PM: “CDOT has done a great job building “world class” bike infrastructure.  People just don’t know about it.  If everyone knew about all the great things CDOT has done, they would think we have it made.  I use it everyday so I know.  Here are some examples:
adjusting signals to detect bikes
Bikes May Use Full Lane signs such as on Hawthorne in front of Preby, on Camden near Price’s
Photo detection signals which sense all roadway users including motorcycles, mopeds, bikes, motor vehicles.  A new one is at Romany at Kenilworth.
Connectors such as Belrose, Cotswold Elementary, etc.
Signed bike routes
Pedestrian count down clocks – useful for cyclists.  We take these for granted but some cities do not have them.
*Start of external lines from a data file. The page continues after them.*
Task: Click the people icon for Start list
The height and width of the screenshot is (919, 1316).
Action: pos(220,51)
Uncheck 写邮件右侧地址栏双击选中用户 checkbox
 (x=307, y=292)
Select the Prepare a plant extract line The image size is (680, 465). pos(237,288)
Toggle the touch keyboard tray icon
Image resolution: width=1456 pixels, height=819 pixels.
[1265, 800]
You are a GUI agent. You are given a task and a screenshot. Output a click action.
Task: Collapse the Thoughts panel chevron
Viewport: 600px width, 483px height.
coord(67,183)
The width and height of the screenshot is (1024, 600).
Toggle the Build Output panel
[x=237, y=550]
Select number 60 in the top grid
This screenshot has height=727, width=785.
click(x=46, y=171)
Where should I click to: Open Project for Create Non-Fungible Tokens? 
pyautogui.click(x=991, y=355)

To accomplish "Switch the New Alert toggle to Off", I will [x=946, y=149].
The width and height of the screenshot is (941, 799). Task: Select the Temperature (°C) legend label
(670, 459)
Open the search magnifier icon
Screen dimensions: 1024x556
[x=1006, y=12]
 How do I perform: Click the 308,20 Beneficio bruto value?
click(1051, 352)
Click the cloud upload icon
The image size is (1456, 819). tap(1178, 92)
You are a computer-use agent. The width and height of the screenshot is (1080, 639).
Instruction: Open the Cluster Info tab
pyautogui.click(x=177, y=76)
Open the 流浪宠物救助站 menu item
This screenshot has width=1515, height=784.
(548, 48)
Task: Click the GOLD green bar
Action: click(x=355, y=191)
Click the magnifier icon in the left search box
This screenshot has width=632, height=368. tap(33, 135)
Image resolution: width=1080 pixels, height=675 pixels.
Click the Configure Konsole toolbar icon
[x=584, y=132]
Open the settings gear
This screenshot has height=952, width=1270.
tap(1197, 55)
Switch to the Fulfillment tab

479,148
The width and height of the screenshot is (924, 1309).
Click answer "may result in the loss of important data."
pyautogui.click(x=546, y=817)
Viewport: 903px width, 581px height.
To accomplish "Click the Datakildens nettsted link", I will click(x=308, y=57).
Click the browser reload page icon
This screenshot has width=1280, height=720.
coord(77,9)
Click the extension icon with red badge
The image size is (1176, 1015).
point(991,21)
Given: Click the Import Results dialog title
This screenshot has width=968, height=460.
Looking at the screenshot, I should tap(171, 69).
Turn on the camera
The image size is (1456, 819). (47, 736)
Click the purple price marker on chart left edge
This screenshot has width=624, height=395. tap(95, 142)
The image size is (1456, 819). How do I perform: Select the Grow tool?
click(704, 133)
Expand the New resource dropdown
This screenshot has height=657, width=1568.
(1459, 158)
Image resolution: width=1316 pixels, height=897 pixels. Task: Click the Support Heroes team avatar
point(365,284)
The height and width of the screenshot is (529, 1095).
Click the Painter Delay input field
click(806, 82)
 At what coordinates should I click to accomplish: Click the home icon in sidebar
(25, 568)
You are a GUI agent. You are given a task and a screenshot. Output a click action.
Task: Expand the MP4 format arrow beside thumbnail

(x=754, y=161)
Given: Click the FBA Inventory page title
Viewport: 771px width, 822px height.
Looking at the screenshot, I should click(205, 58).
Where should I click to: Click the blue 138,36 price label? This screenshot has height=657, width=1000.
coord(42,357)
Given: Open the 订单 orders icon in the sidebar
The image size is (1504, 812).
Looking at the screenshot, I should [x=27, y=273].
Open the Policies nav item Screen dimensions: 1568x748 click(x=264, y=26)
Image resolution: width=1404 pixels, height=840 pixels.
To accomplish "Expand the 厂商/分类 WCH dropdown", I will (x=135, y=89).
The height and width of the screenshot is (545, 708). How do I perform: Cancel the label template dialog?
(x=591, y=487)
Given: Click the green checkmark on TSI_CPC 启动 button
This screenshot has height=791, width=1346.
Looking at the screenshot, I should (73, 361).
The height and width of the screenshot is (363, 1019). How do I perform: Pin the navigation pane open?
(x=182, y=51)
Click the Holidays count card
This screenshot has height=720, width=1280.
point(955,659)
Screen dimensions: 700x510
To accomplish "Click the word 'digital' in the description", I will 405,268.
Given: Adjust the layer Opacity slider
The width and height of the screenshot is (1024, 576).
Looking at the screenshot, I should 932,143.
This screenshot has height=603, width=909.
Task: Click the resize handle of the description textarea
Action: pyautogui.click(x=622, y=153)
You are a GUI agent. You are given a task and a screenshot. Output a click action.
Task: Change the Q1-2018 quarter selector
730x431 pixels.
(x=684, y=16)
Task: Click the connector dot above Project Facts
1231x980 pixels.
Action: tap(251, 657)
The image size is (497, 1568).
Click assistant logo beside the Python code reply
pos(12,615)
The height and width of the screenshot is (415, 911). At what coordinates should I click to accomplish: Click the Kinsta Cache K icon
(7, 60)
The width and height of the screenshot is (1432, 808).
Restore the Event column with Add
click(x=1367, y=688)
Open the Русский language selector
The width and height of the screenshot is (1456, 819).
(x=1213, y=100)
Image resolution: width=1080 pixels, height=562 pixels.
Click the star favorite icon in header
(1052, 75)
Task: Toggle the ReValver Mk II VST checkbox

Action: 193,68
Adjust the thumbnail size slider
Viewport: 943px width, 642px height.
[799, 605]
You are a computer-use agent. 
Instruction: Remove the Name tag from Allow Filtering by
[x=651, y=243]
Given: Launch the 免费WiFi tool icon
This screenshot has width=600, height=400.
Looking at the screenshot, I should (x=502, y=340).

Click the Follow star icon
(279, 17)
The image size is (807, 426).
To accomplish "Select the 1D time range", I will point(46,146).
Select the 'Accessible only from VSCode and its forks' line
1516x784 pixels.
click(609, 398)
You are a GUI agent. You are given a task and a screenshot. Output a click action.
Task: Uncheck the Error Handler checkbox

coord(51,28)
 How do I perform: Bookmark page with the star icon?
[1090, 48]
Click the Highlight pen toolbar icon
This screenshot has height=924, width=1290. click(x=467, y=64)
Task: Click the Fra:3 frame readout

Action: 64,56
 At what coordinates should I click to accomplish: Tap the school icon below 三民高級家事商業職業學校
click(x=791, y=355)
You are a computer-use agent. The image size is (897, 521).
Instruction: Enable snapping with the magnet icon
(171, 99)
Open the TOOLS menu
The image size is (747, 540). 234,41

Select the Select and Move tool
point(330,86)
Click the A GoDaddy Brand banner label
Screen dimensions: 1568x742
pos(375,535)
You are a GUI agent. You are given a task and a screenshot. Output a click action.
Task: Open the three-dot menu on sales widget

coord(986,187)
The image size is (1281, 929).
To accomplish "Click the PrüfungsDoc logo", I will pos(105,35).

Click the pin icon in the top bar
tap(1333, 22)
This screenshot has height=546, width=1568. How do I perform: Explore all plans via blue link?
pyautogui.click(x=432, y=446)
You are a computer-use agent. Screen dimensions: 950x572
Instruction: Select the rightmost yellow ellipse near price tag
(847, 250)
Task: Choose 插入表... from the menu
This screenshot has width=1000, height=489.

Well maintained roads – ask any northerner and they’ll remark on the smooth pavement
Reverse angle parking such as in Plaza Midwood busines district – great to increase visibility of cyclists to motorists
Sharrows – using more of them such as on Pecan near Bay, Commonwealth near Thomas”
V:  Additionally, there is a working plan to create a protected bike lane uptown in Charlotte. Do you think this will help Charlotte get more people to ride uptown and around Charlotte?
PM: “Probably not.  Let’s be realistic.  The distance will likely be less than 2 miles.  Cyclists will still need to get there and know how to enter/egress.  Due to the signal timing of the light Uptown, traffic is generally not fast moving.  The more dangerous threat to cyclists Uptown is parked vehicles which are hazardous to cyclists riding in the door zone.  Due to the number of commercial driverways, bus stops and on street parking, the so called protected bike lane won’t be that great to ride in.  Have you ever seen the 4th St. bike lane completely clear?  Protected bike lanes are not protected in the intersections which is the location of most moving crashes.  Of course there will be riders but not without incident.  Tangentially, riders who choose not to ride there will be subject to increased harassment and pressure to ride there even though bike lane use in NC is not mandatory.  That type of education should accompany the implementation but sadly is generally not included in the budget.”
V: There seems to be a difference in the way cyclists want to make this city a better bike culture. Some say less cars and lower speed limits. Others say building bike lanes and special bike roadways. And even others say education and outreach. In what ways can we make Charlotte an even better bike culture, in your mind?
PM: “If everyone rides, we will have a common experience and through education we can demand higher quality infrastructure.  Safety should be paramount to ridership.  Infrastructure should be built using best practices instead of minimum safety standards.  My life depends on it.”
V:  You have been a giant advocate for bike culture in this town. How is Charlotte as a biking town? What do we need to make it better? Are there any issues that need to be “fixed,” before we can make it better?
PM: “Charlotte is a great biking town but doesn’t know it.  Charlotte needs to embrace the leafy streets, the connected older grid, the beauty of the mild climate that makes 365 days of riding possible.  Look at what is.  We need to accept what we have and appreciate it.  We need to accept each other for various types of riding that we all do.  We need to drive our bikes as vehicles and demand the respect we deserve.  We need to “fix” focusing on the differences rather than the similarities.  We all like to ride bikes and we all want to arrive alive.”
V:  Any last comments?
PM: “Let’s all go for a bike ride.  Together.”